### Descrição do problema
Atualize o texto sobre a verificação de fundos DI, reproduzindo o trecho que vai de "O sistema listará" até "ou esquemas irregulares.", inclusive, com "patrimônio líquido" substituído por "patrimônio total".

### Texto
Para realizar essa verificação, o investidor pode acessar a página de Consulta a Fundos Registrados no site da CVM e digitar o nome (ou parte do nome) do fundo.  

O sistema listará os fundos correspondentes e, ao selecionar o fundo DI desejado, será possível examinar dados como o valor diário da cota, patrimônio líquido, número de cotistas, bem como baixar documentos oficiais do fundo. Essa diligência é altamente recomendável antes de investir, pois fundos inexistentes ou não registrados podem indicar fraudes ou esquemas irregulares. 

Essas informações são valiosas para checar, por exemplo, se o fundo DI em questão realmente existe, se está autorizado a funcionar e se está cumprindo suas obrigações de reporte. 

Além do cadastro formal, a CVM também divulga alertas ao mercado sobre atuações irregulares. Por exemplo, existe no site um rol de Ofertas irregulares identificadas, como pirâmides financeiras e esquemas que ofertam investimentos sem registro. Se um pretenso “fundo de investimento” estiver sendo oferecido fora do ambiente autorizado (sem passar por uma instituição financeira habilitada), é provável que a CVM emita uma stop order suspendendo a oferta e alerte os investidores.  

Por isso, ao verificar a regularidade de um fundo DI, deve-se não apenas conferir o registro no sistema da CVM, mas também certificar-se de que não haja nenhuma determinação da CVM suspendendo suas atividades ou qualquer notícia de investigação em curso. 

Responsabilidade de administradores, gestores e participantes por descumprimento das normas 

A atuação dos administradores e gestores de fundos de investimento, incluindo os de categoria DI, está submetida a deveres fiduciários rigorosos. Esses agentes devem sempre agir com diligência e lealdade em prol dos cotistas, cumprindo tanto o que determina a regulamentação quanto o estabelecido no regulamento do fundo.

### Seção de dados

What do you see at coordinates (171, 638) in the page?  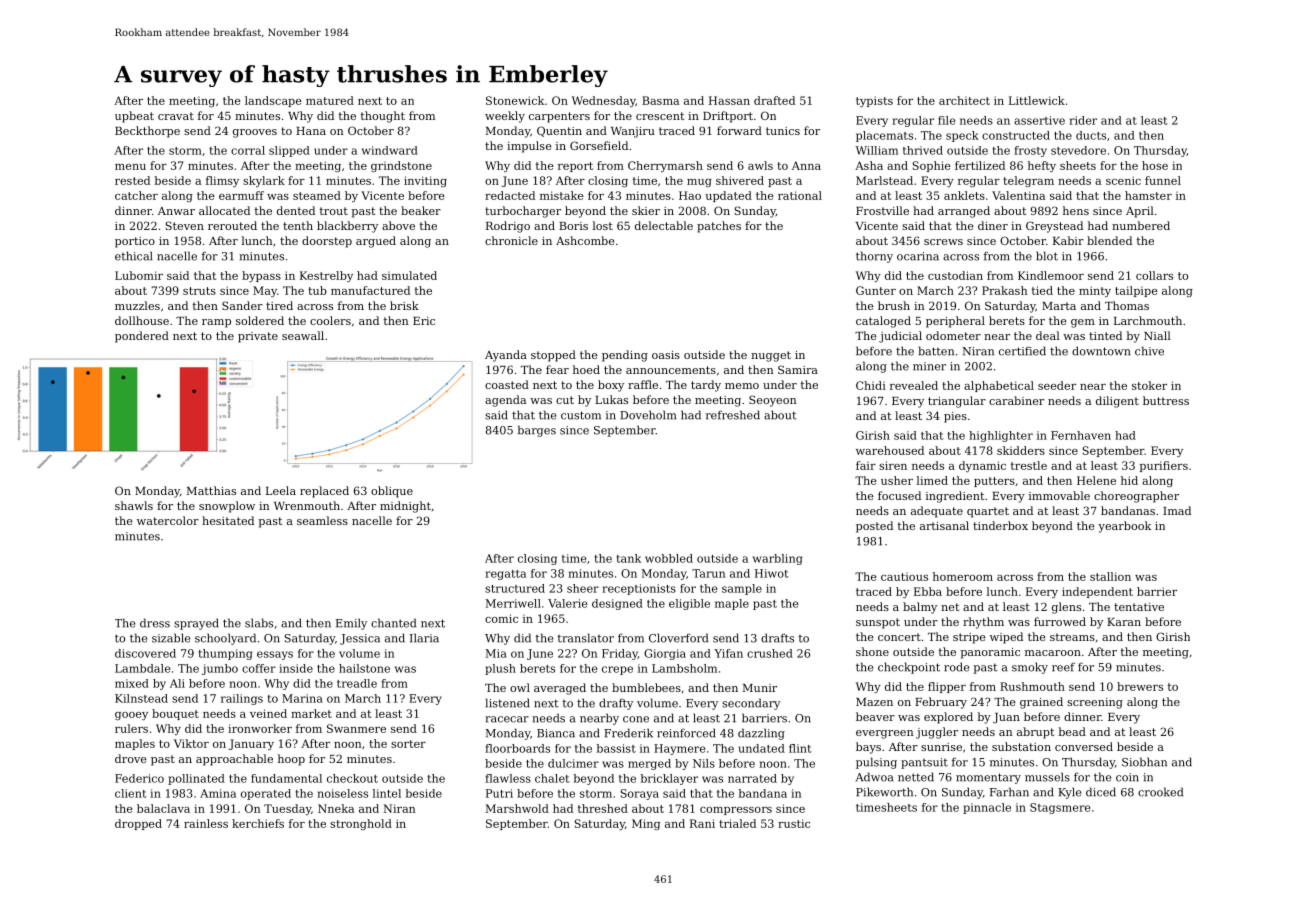 I see `sizable` at bounding box center [171, 638].
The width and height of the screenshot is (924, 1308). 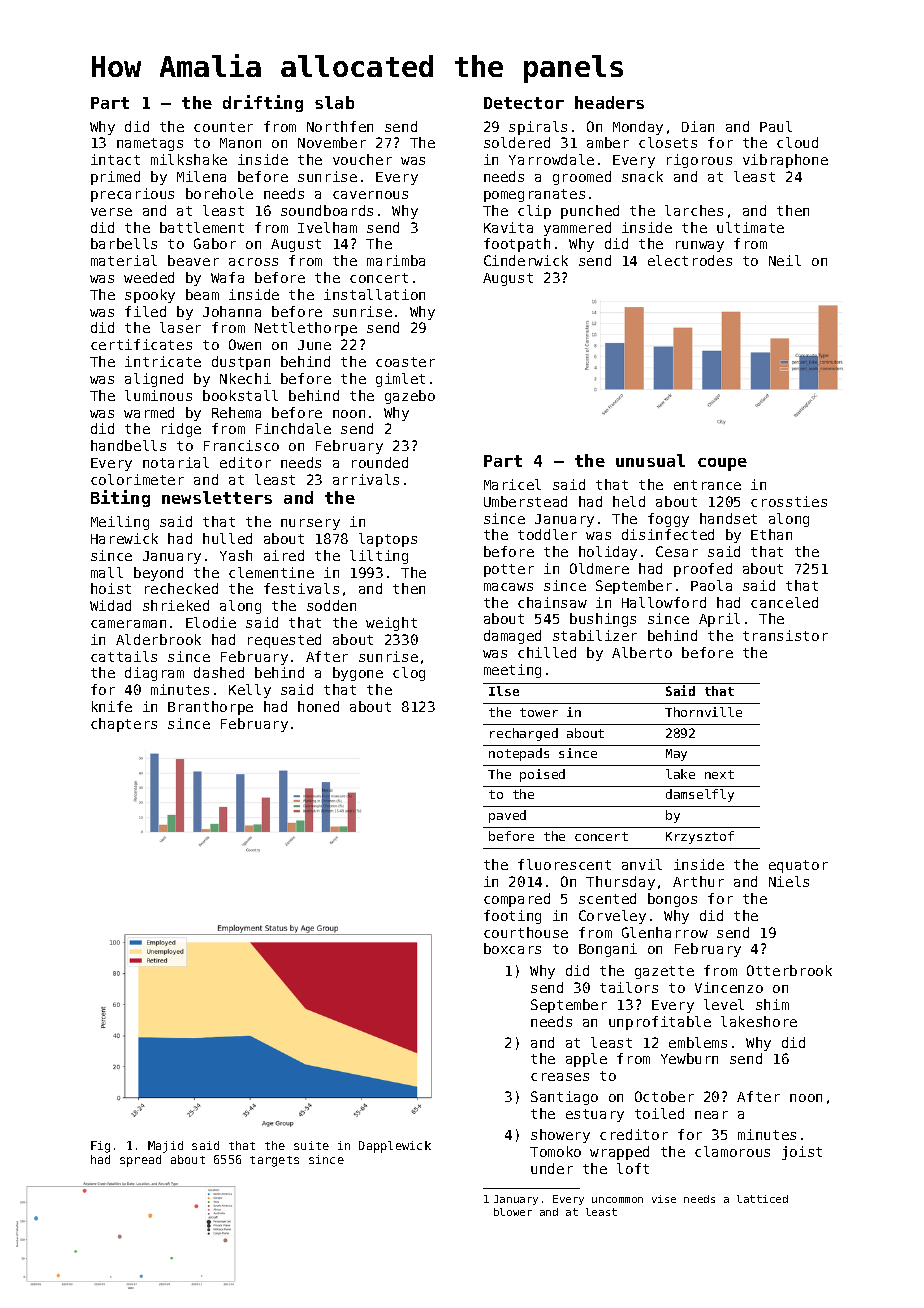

### Resposta escrita
O sistema listará os fundos correspondentes e, ao selecionar o fundo DI desejado, será possível examinar dados como o valor diário da cota, patrimônio total, número de cotistas, bem como baixar documentos oficiais do fundo. Essa diligência é altamente recomendável antes de investir, pois fundos inexistentes ou não registrados podem indicar fraudes ou esquemas irregulares.